空。空。この名前が今ほど愛おしいことはない。私の太陽。私は彼女に照らされることで、ようやく私として一緒にいられるんだ。
「大丈夫?」
「ありがとう。」
「ふふふ、よかった。空が無事なら、何でもいいんだよ。」
嬉しい。瀬良が私の無事を祈ってくれている。私の存在を求めてくれている。確かに、そこに居てほしいと、そう私に言ってくれる。
雲は掻き消え、私の心を太陽が直接照らした。今日という日は私にとって最高の日になる。
はずだった。
「くくく、あはははは。」
「え?」
「もう、我慢できない。瀬良、あんた役者ねぇ。」
なんだこのノイズ。何だこの下品な声は。誰がその薄汚れた声で瀬良の、太陽の名前を汚す?それに、役者?意味が分からない。
彼女は、本心から私を願ってくれている、はずで。私を求めてくれている、はずだ。
恐る恐る顔をあげると、そこには無機質な赤に私の青が映っていた。彼女は、何も思ってはいない。ただの独り相撲。
「あ~あ、ばらしちゃった。これからが面白いのに。」
「ごめんごめん。瀬良があまりにも可笑しくて。」
「あはははは、私も演技上手いでしょ?」
無機質な声に、無機質な顔。あまりにも何もない瀬良は私のことなんてこれっぽっちも見てはいない。これが、現実だ。
私を救ってくれる人なんていない。王子様なんて存在しない。誰も私を理解してくれない。
「お~い、大丈夫?」
その言葉はさっきとは全然違う色を孕んでいる。面白がるノイズ。黒点。彼女は黒点だったのだ。太陽に寄生する黒い黒い闇。あぁ、どうして私は勘違いしてしまった?
私は分かっていたのに。理解していたのに。私は彼らに期待しない。共感もしてもらおうとは思ない。もう、随分と昔に諦めている。だから、教室の隅で静かにしておくから、どうか放っておいてください。お願いします。
そうやって、分かっていたのに……。
「はぁ、反応がないと詰まんないね。」
「そうだねぇ、もう飽きちゃった。帰ろ。」
「だね~。帰ろ帰ろ。」
軽やかに繋がる彼女たちのラリー。その中心にいるはずなのに、私はラリーに加わることも許されない。行き来するボールは私を掠り通り抜け、ぶつかっても彼女たちは新しいボールでラリーを再開する。
決して届かない。分かってくれない。
「どうして……。」
ぽつりと漏れた言葉。でも、彼女たちの耳には響かない。届かない。断絶した空気がそこには横たわっている。
「どうして、どうして……。」
分からない。分からない。私はただ、私を分かって欲しいだけなのに。私は言葉を交わしたいだけなのに。ノイズが多すぎる。
「どうして、どうして、どうして……。」
もう、いっそのこと私のこの感情に染まってしまえ。世界よ。全て私の青で沈んでしまえ。心に降る雨で浸食してしまえ。
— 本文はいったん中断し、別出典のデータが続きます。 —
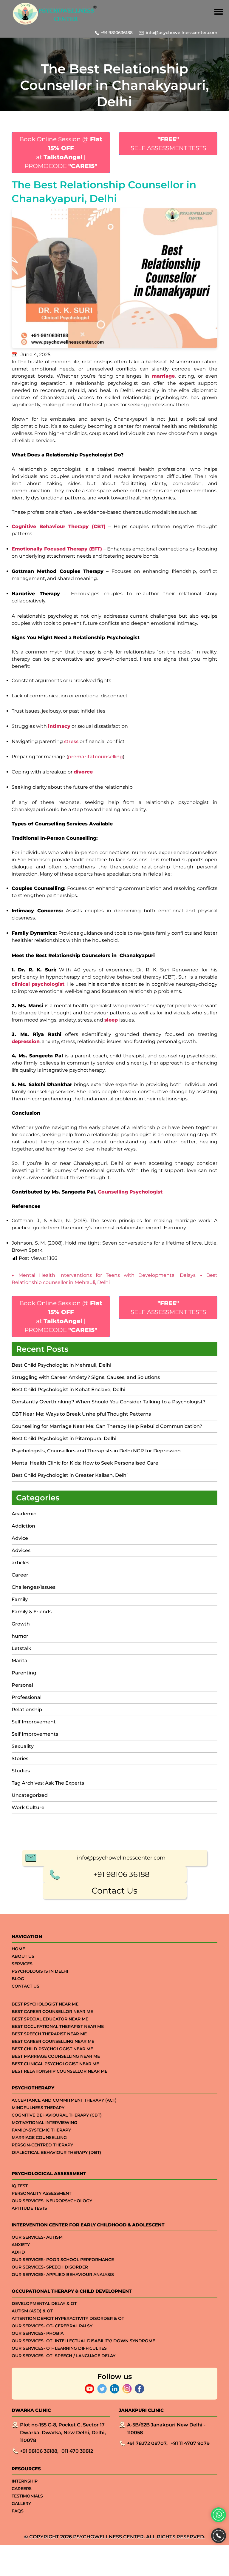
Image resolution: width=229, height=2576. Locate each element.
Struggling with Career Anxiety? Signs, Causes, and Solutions (86, 1377)
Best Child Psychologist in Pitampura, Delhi (64, 1438)
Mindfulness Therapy (38, 2107)
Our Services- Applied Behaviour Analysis (63, 2274)
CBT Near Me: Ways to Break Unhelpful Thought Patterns (81, 1414)
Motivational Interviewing (44, 2122)
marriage (163, 376)
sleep (111, 1020)
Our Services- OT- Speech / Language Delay (63, 2355)
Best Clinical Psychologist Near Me (55, 2063)
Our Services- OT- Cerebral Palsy (52, 2326)
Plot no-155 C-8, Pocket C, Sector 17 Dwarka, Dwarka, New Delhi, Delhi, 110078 (63, 2432)
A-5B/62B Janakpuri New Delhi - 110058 (166, 2428)
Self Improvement (34, 1722)
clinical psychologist (38, 984)
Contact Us (114, 1891)
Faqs (18, 2511)
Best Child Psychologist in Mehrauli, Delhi (61, 1365)
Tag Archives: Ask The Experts (48, 1783)
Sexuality (23, 1746)
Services (22, 1963)
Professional (26, 1697)
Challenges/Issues (33, 1587)
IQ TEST (20, 2186)
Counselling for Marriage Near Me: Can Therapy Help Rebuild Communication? (107, 1426)
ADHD (18, 2252)
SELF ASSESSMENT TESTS (168, 144)
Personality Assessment (41, 2193)
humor (20, 1636)
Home (18, 1948)
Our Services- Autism (37, 2237)
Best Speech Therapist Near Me (49, 2034)
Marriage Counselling (39, 2137)
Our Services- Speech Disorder (50, 2267)
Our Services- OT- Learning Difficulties (59, 2348)
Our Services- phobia (38, 2333)
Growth (21, 1624)
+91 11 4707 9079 (190, 2443)
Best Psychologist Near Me (45, 2004)
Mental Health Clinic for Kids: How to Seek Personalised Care (85, 1463)
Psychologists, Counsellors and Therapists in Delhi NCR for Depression (96, 1451)
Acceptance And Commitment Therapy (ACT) (64, 2100)
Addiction (23, 1526)
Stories (20, 1758)
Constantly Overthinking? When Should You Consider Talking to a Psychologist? (108, 1402)
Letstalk (21, 1648)
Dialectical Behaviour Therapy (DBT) (56, 2152)
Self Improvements (35, 1734)
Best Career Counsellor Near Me (52, 2011)
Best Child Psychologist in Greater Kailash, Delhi (70, 1475)
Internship (25, 2481)
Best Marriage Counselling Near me (56, 2056)
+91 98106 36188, (39, 2451)
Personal (22, 1685)
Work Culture (28, 1807)
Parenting (24, 1673)
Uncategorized (30, 1795)
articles (20, 1562)
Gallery (21, 2503)
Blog (18, 1978)
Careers (22, 2488)
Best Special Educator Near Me (50, 2019)
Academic (24, 1514)
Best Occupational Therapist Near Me (58, 2026)
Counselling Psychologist (130, 1192)
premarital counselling (95, 756)
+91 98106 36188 (121, 1874)
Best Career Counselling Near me (53, 2041)
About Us (23, 1956)
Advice (20, 1538)
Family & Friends (32, 1611)
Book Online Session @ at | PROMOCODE (60, 153)
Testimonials (27, 2496)
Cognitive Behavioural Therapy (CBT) (57, 2115)
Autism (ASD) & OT (32, 2311)
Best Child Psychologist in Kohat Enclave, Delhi (68, 1389)
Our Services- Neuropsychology (52, 2200)
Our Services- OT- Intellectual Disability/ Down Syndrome (83, 2340)
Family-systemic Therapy (41, 2130)
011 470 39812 (77, 2451)
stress (72, 741)
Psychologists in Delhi (40, 1971)
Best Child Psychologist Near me (52, 2048)
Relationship (27, 1709)
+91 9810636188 (117, 32)
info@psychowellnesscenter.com (181, 32)
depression (26, 1041)
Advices (21, 1550)
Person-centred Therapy (42, 2145)
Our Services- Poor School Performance (63, 2259)
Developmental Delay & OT (44, 2303)
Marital (20, 1660)
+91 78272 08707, (147, 2443)
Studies (21, 1771)
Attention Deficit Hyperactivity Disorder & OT (68, 2318)
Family (20, 1599)
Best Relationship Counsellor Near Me (59, 2071)
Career (20, 1575)
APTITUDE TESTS (29, 2208)
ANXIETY (21, 2244)
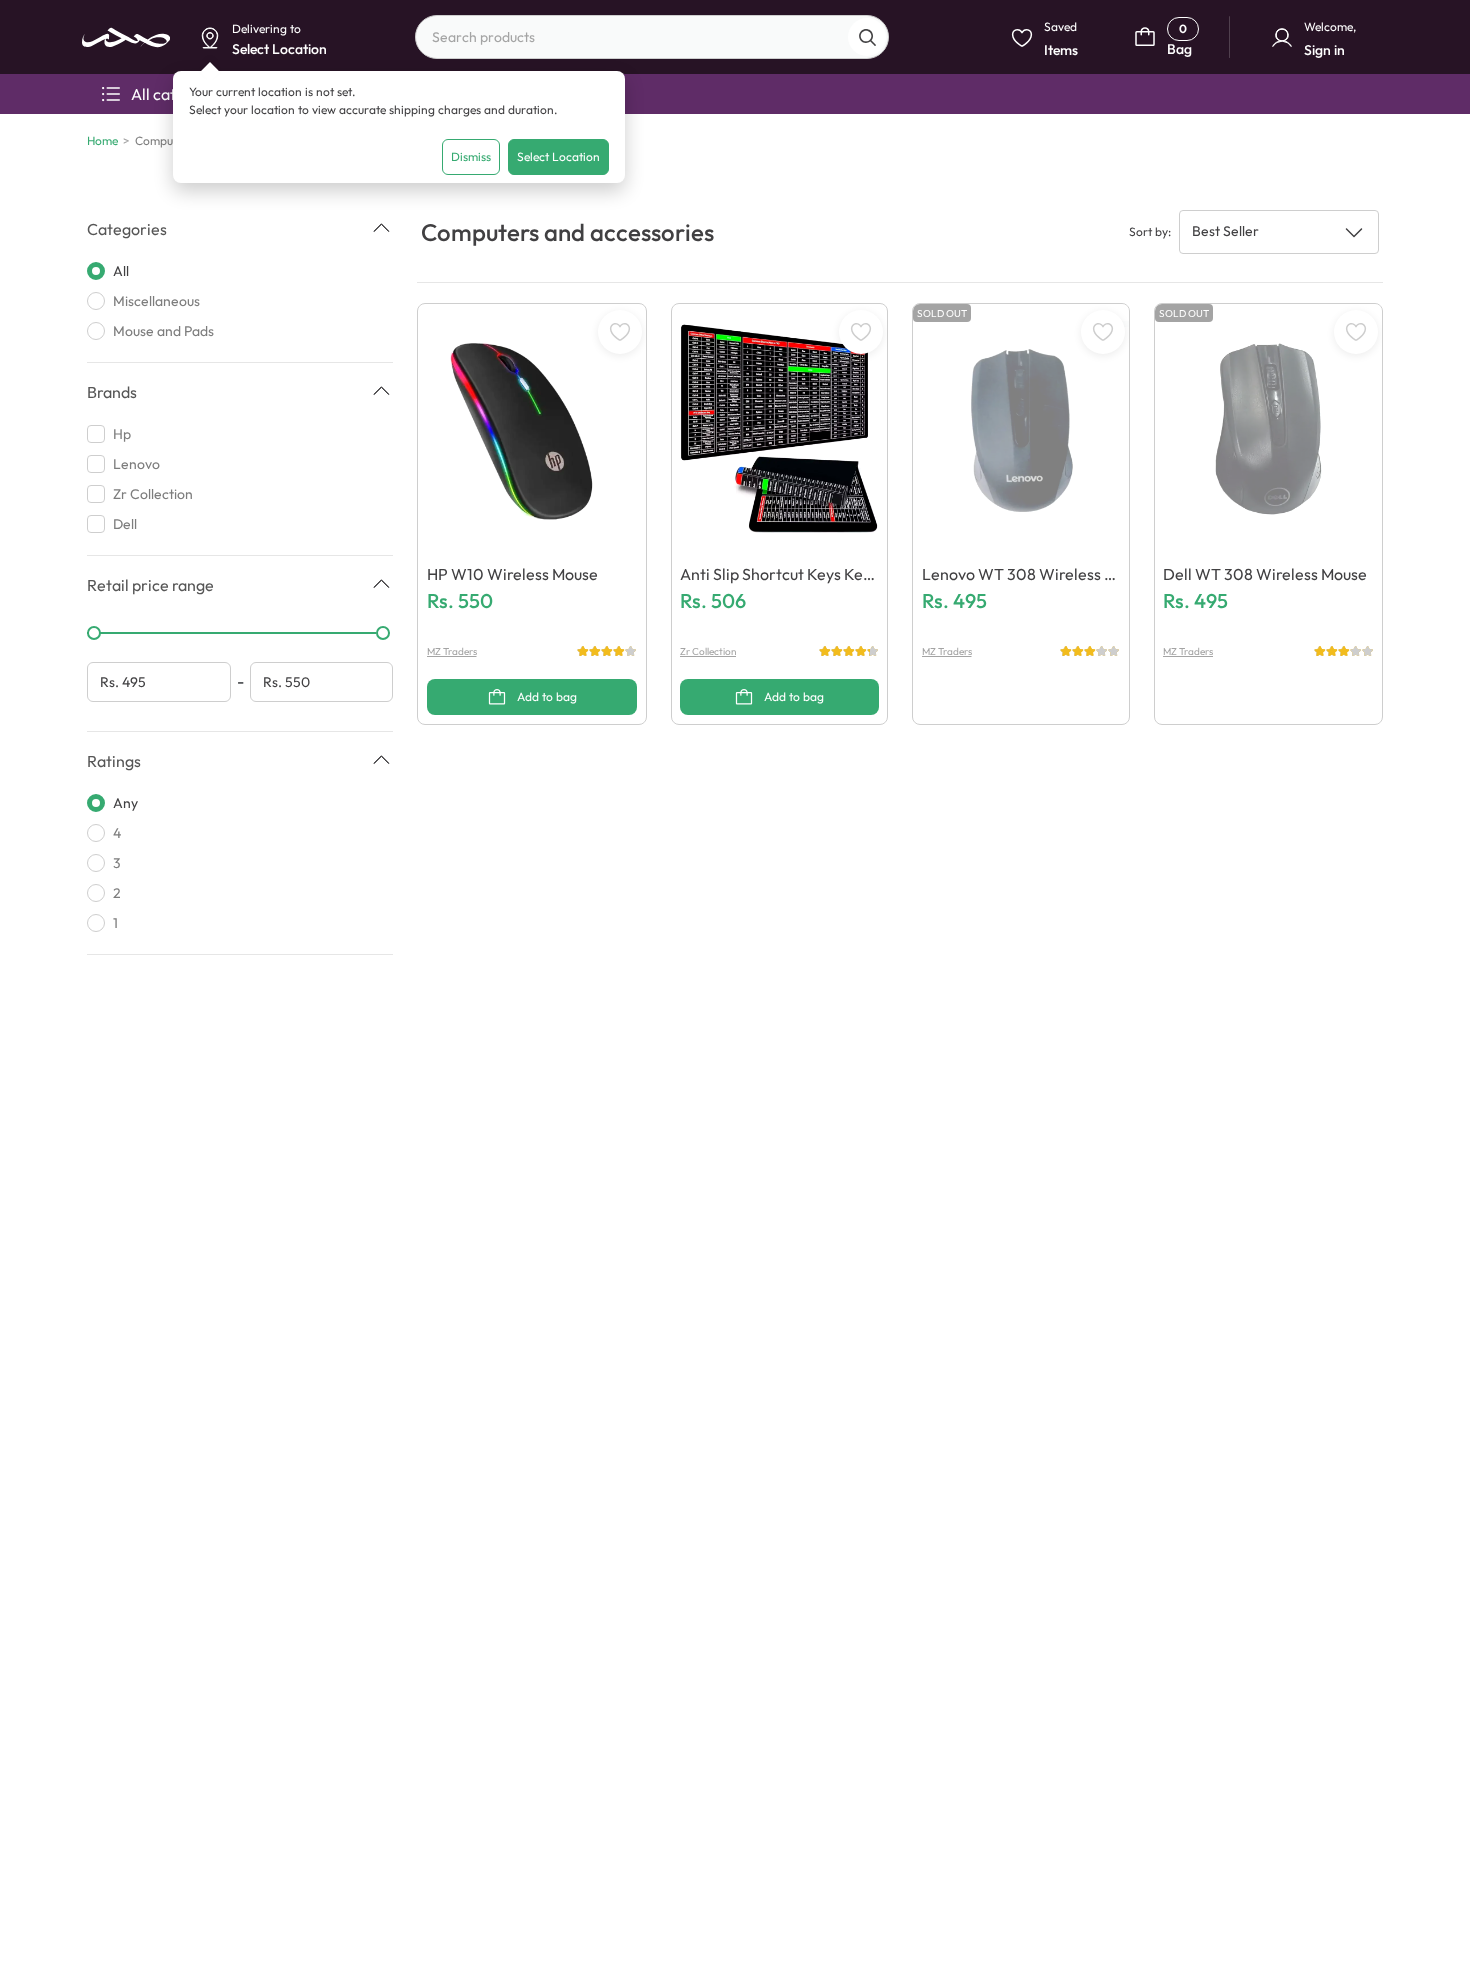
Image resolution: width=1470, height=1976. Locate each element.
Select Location (558, 156)
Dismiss (471, 156)
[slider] (94, 633)
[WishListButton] (620, 332)
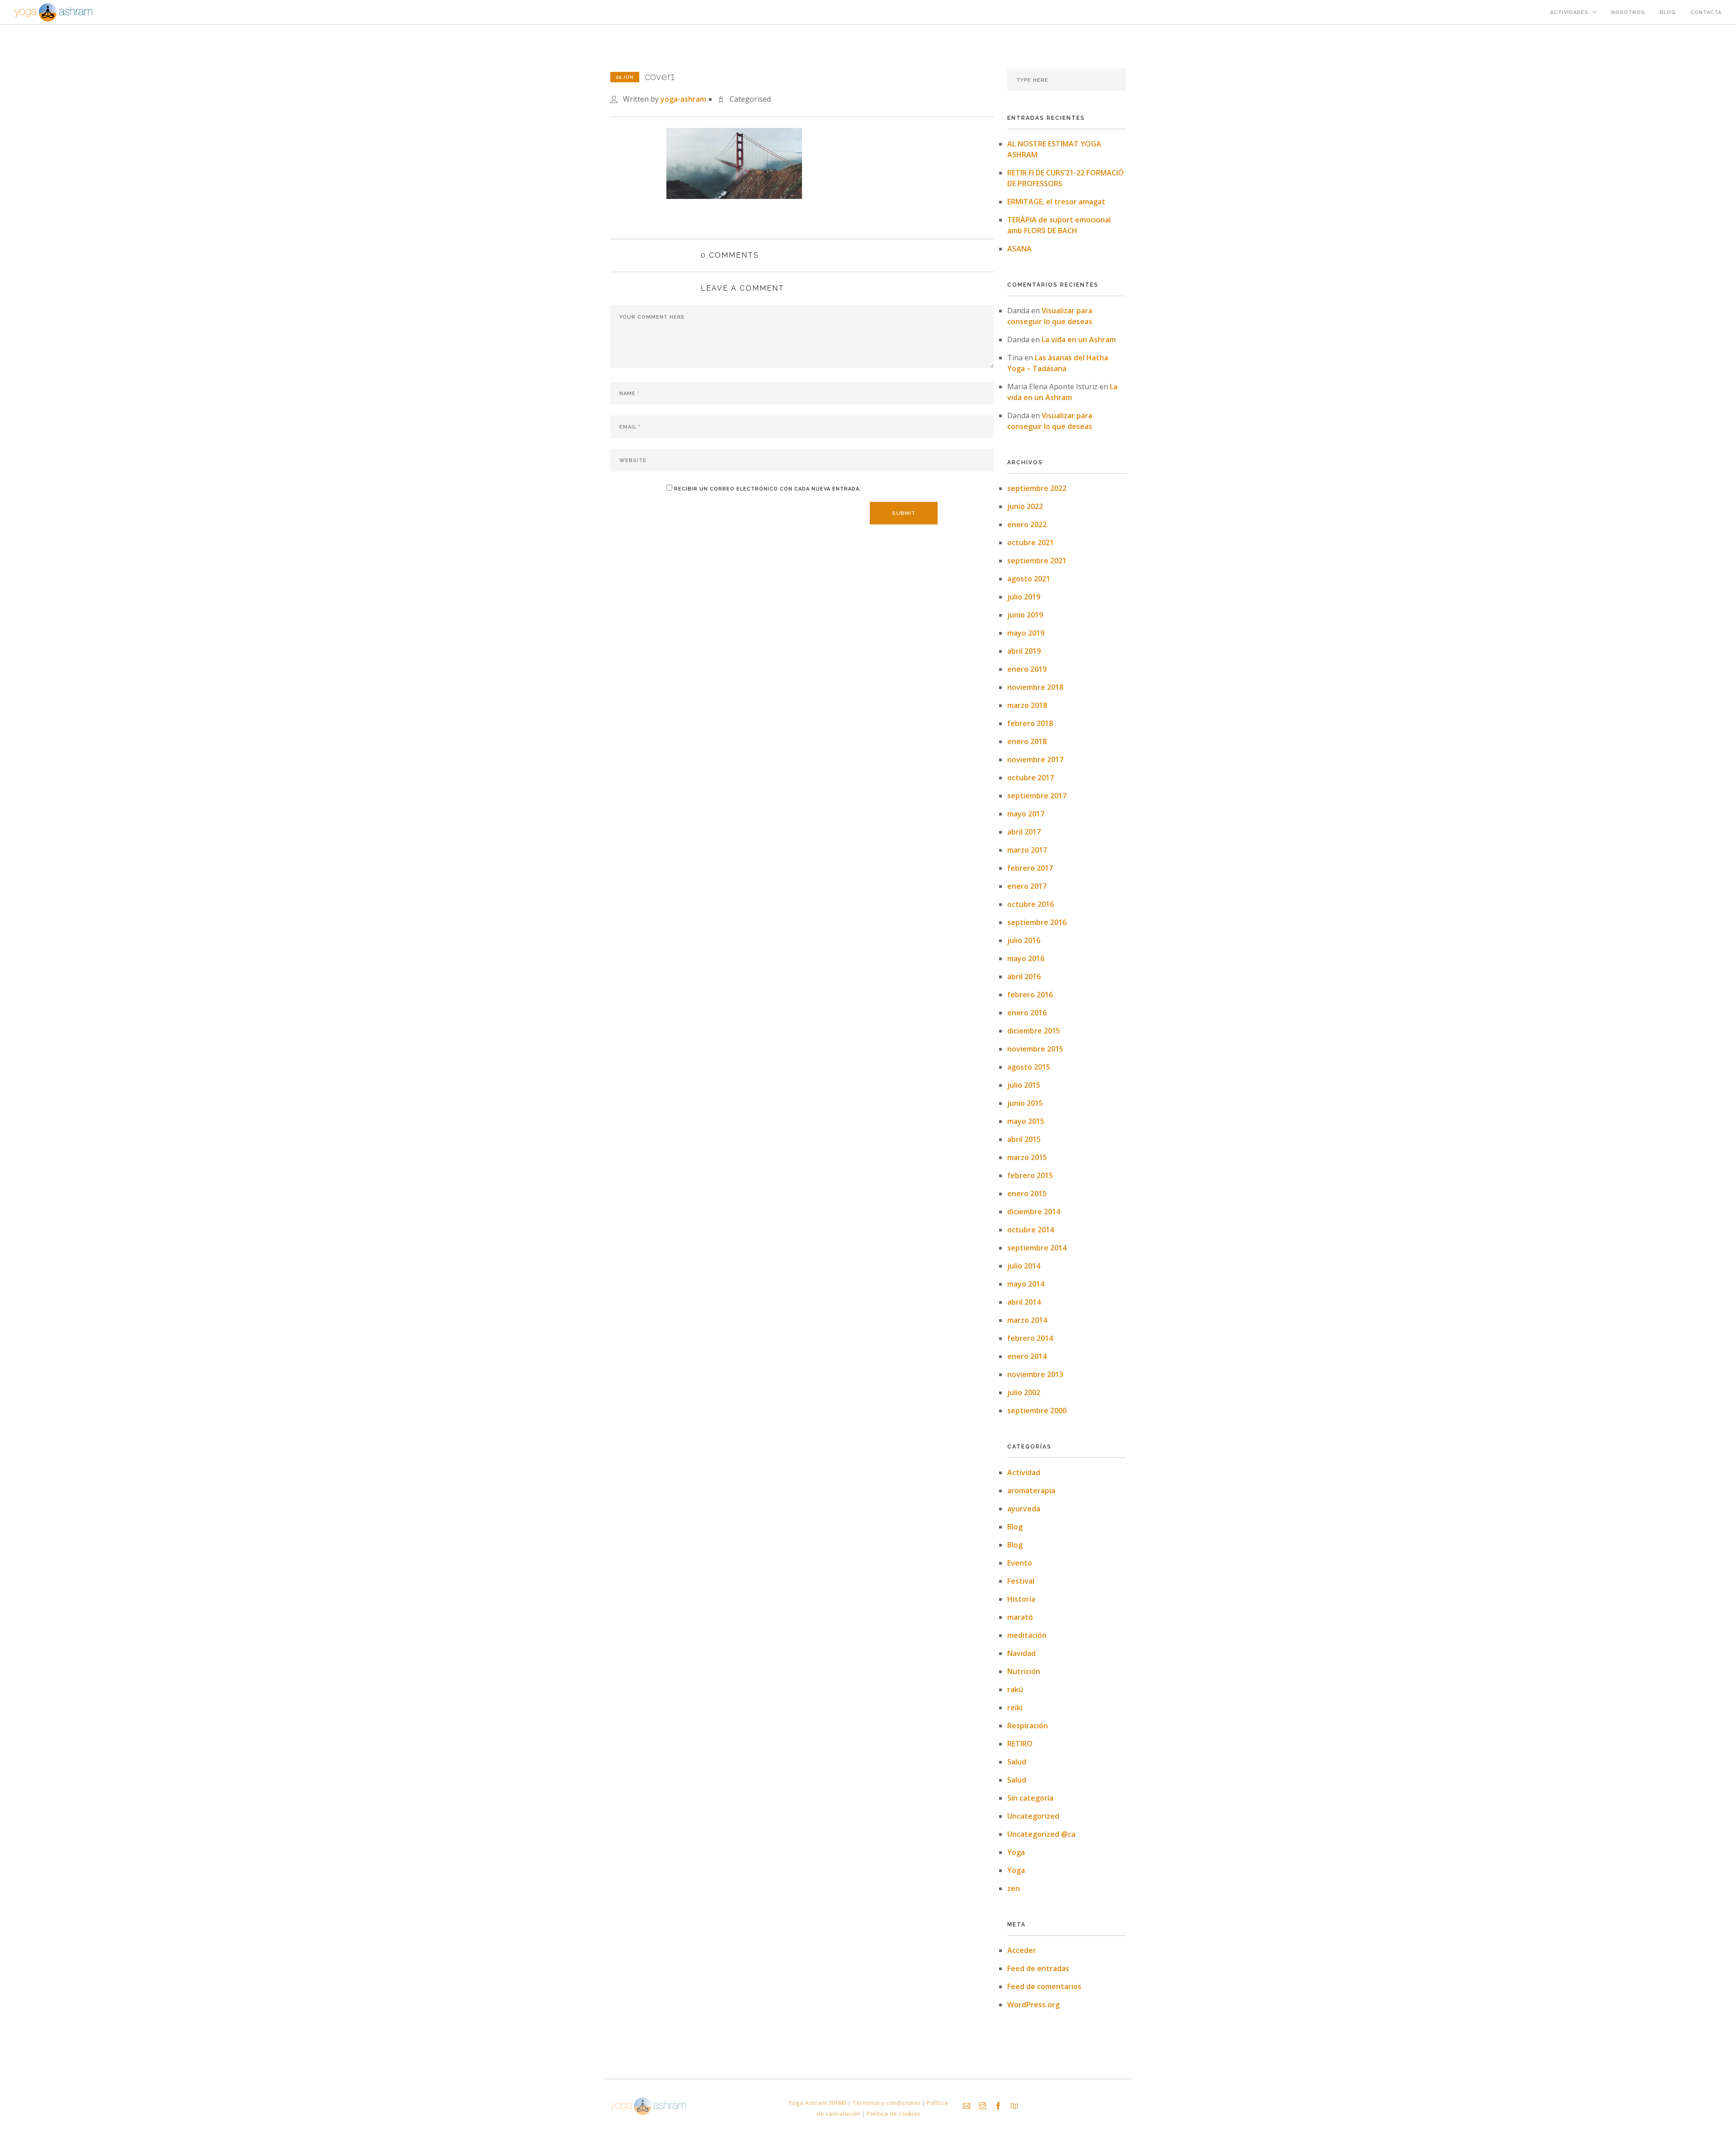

そうでもないと、私たちは、人間は分かり合うことなんて出来ないんだ。
「“共感の傘”。」
染まって、沈んで、浸食する。分かり合えないなら仕方ない。強制的に分かってもらうしかない。私を分かって?私を認めて?私を救って?ね、太陽を模すあなたなら出来るでしょ?
「「きゃっ……ああああああああ」」
嗚呼、ノイズが消える。深く染まっていく。世界は青く閉じられた。
――――ザーザー。太陽は雲で遮ってしまい、雨は地面を浸食する。ここになった。彼女の狂器の形が。彼女の青い瞳が深く、暗く黒に染まっていく。